Trials for the National Plastics Recycling Scheme (NPRS) have yielded positive results following a survey of residents taking part.
The NPRS is a soft plastics advanced recycling scheme being developed by the Australian Food and Grocery Council (AFGC) that enables residents to put their soft plastics in a specially supplied bag and place it in the household recycling bin.
Results from over 1000 responses to households taking part in trials held in Victoria, South Australia, and New South Wales, indicates that people who had no used the now-defunct REDcycle store drop-off scheme have started recycling household soft plastics via kerbside collection.
Tanya Barden, CEO of the AFGC, said store-return schemes could not be the solution for large-scale soft plastics recycling in Australia.
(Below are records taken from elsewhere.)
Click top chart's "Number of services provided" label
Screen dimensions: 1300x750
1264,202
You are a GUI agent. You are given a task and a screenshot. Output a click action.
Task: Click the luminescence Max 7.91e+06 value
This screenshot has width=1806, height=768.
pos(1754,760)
“While work is continuing on a short-term solution to REDcycle’s suspension, the NPRS project is a long-term solution dealing with large-scale collection and recycling.
“What store-return plastic recycling demonstrated is the dedication of Australians to recycling soft plastics.”
Barden said that the NPRS is an industry-led scheme where the companies putting soft plastics into the marketplace are taking the lead and providing a real solution.
The NPRS model collects the soft plastics at kerbside and recycles them into new, food-grade plastic packaging, creating a new, onshore circular system.